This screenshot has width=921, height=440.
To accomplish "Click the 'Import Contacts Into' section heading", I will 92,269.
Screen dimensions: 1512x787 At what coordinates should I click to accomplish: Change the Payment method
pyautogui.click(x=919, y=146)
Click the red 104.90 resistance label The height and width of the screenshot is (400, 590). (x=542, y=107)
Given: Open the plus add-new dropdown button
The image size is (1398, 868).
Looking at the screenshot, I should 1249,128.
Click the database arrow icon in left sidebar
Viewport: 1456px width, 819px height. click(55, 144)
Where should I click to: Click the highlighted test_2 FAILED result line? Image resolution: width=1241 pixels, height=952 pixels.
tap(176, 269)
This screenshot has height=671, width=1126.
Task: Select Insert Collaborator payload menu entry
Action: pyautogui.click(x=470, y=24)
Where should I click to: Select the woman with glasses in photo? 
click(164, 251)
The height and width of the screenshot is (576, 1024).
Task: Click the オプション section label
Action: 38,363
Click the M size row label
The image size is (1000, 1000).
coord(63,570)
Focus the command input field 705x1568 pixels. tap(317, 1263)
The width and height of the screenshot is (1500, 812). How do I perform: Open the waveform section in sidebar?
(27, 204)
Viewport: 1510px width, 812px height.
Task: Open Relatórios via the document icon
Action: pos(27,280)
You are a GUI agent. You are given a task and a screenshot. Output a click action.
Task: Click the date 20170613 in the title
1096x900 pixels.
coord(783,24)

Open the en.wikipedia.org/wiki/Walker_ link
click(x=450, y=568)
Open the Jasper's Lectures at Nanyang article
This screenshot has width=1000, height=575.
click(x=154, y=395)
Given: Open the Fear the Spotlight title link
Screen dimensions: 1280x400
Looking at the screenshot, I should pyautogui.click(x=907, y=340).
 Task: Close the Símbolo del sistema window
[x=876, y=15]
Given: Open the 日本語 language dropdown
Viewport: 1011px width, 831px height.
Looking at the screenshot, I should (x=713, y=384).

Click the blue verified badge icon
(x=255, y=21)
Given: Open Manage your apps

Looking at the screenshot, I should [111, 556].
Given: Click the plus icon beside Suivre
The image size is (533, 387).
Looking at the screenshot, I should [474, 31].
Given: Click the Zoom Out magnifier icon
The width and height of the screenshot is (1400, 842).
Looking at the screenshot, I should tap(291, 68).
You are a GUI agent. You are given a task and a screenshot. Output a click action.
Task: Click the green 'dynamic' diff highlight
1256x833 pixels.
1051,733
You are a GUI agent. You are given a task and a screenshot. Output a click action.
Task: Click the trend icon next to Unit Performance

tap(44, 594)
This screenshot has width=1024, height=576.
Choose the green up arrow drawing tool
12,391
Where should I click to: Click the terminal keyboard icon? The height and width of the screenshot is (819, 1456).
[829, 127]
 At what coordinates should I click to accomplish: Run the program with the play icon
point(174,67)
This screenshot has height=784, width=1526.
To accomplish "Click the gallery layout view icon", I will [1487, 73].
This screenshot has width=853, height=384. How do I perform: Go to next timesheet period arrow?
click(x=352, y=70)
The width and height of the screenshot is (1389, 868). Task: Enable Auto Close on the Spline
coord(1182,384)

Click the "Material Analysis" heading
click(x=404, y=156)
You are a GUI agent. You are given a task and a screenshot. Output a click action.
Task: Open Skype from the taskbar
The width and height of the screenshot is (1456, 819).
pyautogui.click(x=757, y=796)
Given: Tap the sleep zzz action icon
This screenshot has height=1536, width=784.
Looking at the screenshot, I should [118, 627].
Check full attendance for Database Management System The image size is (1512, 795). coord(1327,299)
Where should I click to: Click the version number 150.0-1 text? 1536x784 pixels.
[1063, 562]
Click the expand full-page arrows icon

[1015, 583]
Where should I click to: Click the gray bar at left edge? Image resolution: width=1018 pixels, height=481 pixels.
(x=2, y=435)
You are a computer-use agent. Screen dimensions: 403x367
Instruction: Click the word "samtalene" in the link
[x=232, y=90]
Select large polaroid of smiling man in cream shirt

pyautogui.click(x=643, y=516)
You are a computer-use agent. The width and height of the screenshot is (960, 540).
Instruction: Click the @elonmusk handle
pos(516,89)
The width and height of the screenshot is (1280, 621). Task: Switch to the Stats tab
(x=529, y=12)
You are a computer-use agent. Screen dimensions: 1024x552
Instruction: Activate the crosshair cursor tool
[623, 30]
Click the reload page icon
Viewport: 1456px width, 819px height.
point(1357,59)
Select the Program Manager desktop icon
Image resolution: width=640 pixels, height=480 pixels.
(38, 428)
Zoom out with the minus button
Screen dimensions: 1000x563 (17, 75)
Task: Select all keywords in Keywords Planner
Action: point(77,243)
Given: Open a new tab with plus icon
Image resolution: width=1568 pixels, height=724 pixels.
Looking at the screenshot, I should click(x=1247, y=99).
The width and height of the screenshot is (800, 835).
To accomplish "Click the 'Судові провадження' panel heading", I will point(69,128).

* _Set problem_
Repeat the rows above word for word, starting at the line containing "Click the expand full-page arrows icon" and ending at the line containing "[x=232, y=90]", both ends included.

* _Exercise result_
Click the expand full-page arrows icon

[1015, 583]
Where should I click to: Click the gray bar at left edge? Image resolution: width=1018 pixels, height=481 pixels.
(x=2, y=435)
You are a computer-use agent. Screen dimensions: 403x367
Instruction: Click the word "samtalene" in the link
[x=232, y=90]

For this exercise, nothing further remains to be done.